WHAT TO DO =>
Revise the entries between the line holding "Screen dimensions: 461x346" and the end of the entries, inclusive, replacing "yellow" with "green" and keeping everything else the same. Return only those lines, without the pictures.

DATA FOR THE TASK =>

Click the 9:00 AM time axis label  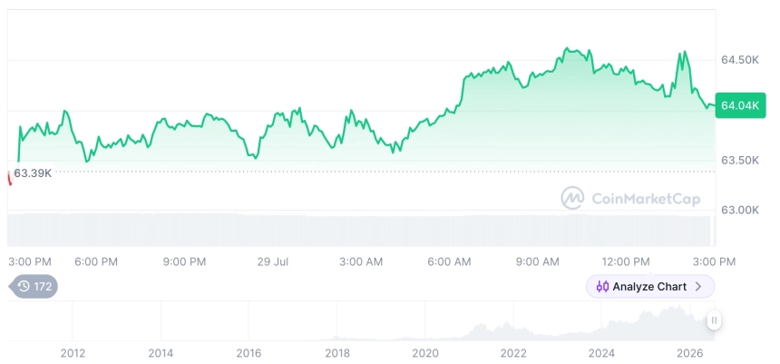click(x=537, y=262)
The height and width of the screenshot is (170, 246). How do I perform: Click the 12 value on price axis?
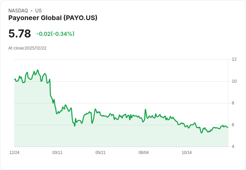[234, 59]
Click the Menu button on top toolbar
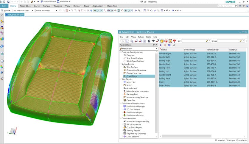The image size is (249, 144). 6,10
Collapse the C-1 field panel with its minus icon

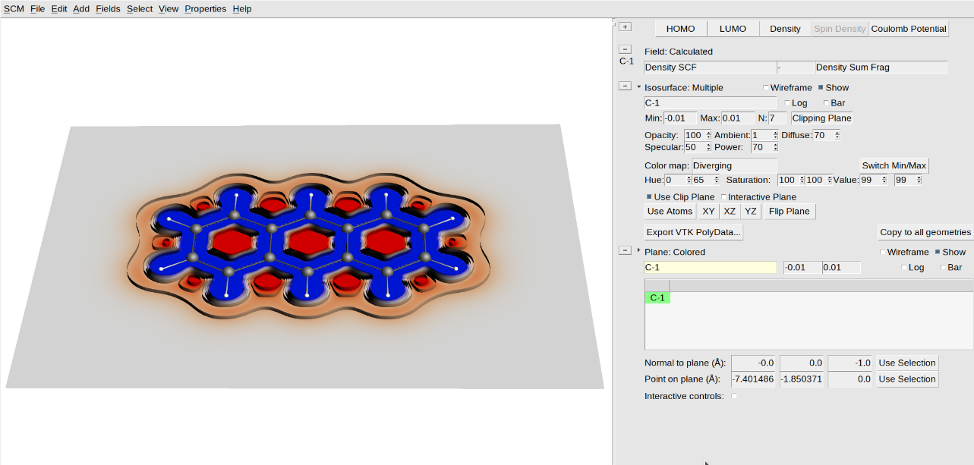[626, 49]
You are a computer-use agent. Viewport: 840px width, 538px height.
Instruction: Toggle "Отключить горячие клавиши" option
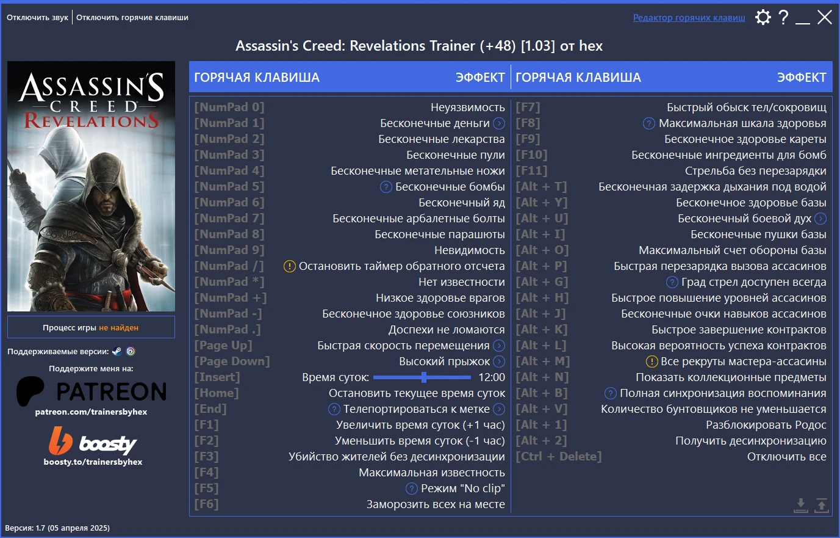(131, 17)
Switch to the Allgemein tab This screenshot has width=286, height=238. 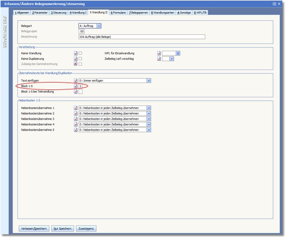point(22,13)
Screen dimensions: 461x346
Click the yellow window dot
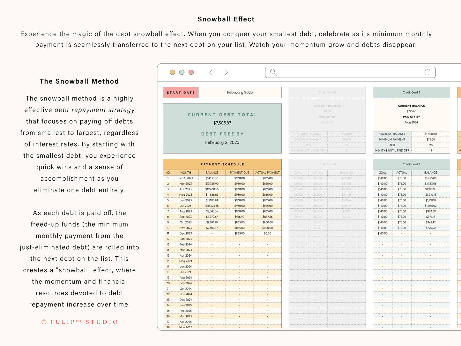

SOLUTION BELOW =>
Screen dimensions: 461x346
Click the green window dot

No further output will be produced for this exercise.